Na Suécia, quem criticar publicamente o acto homossexual vai parar à prisão. Por exemplo, se eu fosse sueco e por escrever este mesmo postal, provavelmente iria dar com os ossos na pildra. E o Tribunal Europeu dos Direitos Humanos concorda com a lei sueca, ou pelo menos não tem nada a opor-lhe.
A lei do governo sueco que restringe a liberdade de expressão e condena a pena de prisão os seus cidadãos que discordem do acto de tomar no cu, e critiquem publicamente a sodomia, é baseada no pressuposto de protecção de uma minoria étnica: a comunidade gay sueca, loura e de olhos azuis, é considerada pela lei sueca como sendo uma “minoria étnica”. O absurdo do pressuposto serve para justificar o absurdo da censura da opinião livre.
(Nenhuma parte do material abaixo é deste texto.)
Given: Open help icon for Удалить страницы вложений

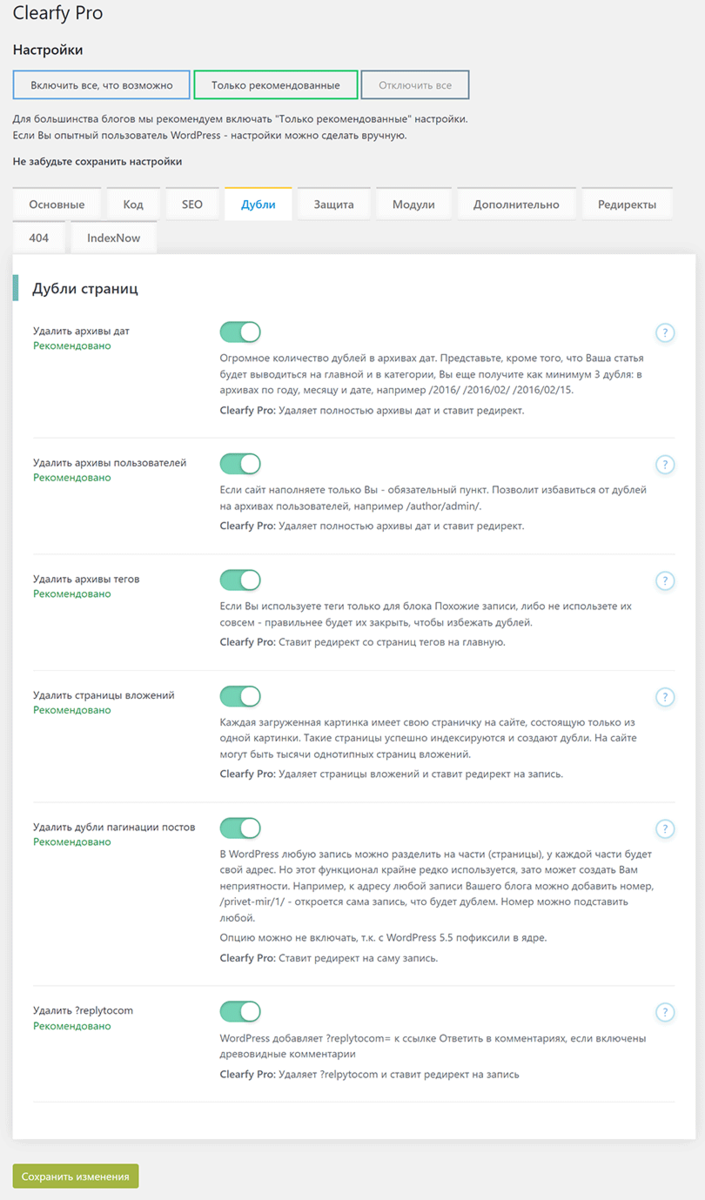Looking at the screenshot, I should click(665, 697).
A Suécia tem já um Estado totalitário.
Nas escolas suecas é ensinada às crianças, desde a escola primária, que tomar no cu é bom, saudável e faz crescer. E quando quatro cidadãos suecos — Tor Fredrik Vejdeland, Mattias Harlin, Björn Täng and Niklas Lundström — colocaram 100 panfletos em uma escola secundária sueca denunciado a política do governo sueco de promoção cultural da sodomia, os "bando dos quatro" apanharam 2 anos de prisão.
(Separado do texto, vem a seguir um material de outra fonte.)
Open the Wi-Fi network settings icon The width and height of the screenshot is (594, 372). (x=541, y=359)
Ora, esta agenda política e cultural foi a mesma promovida pelo governo de José Sócrates e que o actual governo de “direita” não denunciou e que mantém — não fosse Paulo Portas a eminência parda gayzista da “direita”, e não estivesse Passos Coelho a soldo do globalismo eugenista e abortista. Portanto, é verosímil prever que um dia destes eu vá parar à prisão por delito de opinião. Porém, ninguém estará, então, livre da censura e da prisão, e aplicar-se-á o princípio exarado no poema de Martin Niemöller (1892–1984), e dedicado à censura dos nazis:
First they came for the communists,
and I didn't speak out because I wasn't a communist.

Then they came for the trade unionists,
and I didn't speak out because I wasn't a trade unionist.
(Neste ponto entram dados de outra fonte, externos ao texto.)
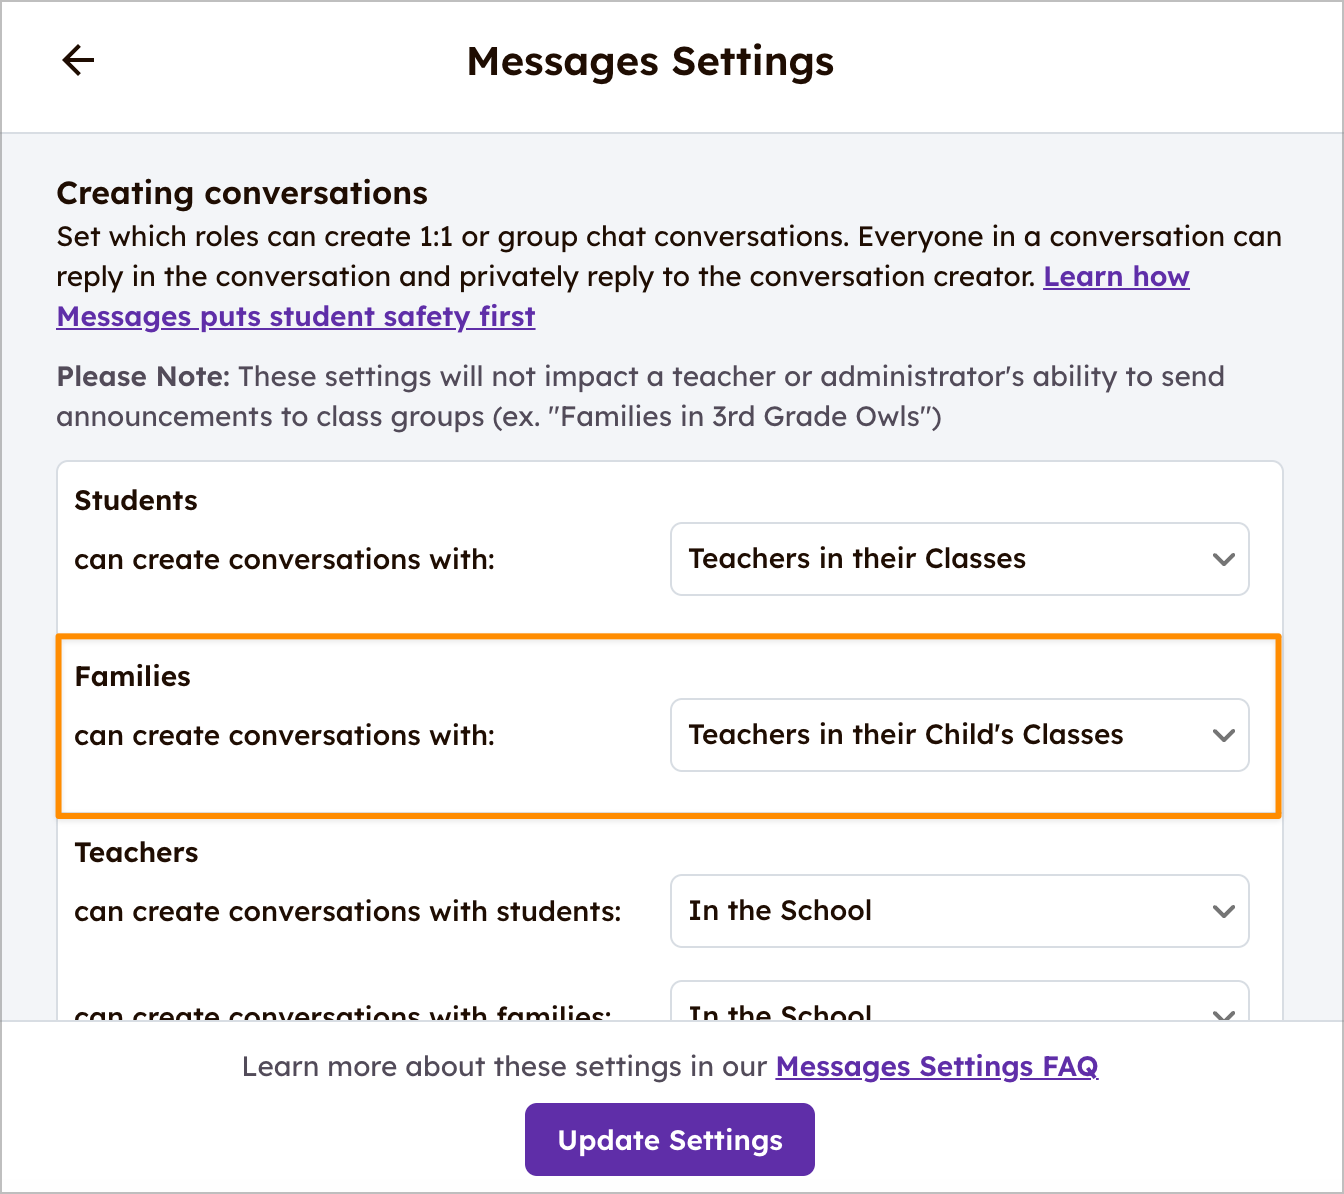
Task: Open "Learn how Messages puts student safety first" link
Action: coord(296,317)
Then they came for the Jews,
and I didn't speak out because I wasn't a Jew.
Then they came for me
and there was no one left to speak out for me.

Primeiro, eles vieram pelos comunistas,
e eu não disse nada porque não era comunista.

Depois vieram pelos sindicalistas,
e eu não disse nada porque não era sindicalista.
Depois vieram pelos judeus,
e eu não disse nada porque não era judeu.
Depois vieram por mim,
mas já não restava ninguém que falasse por mim.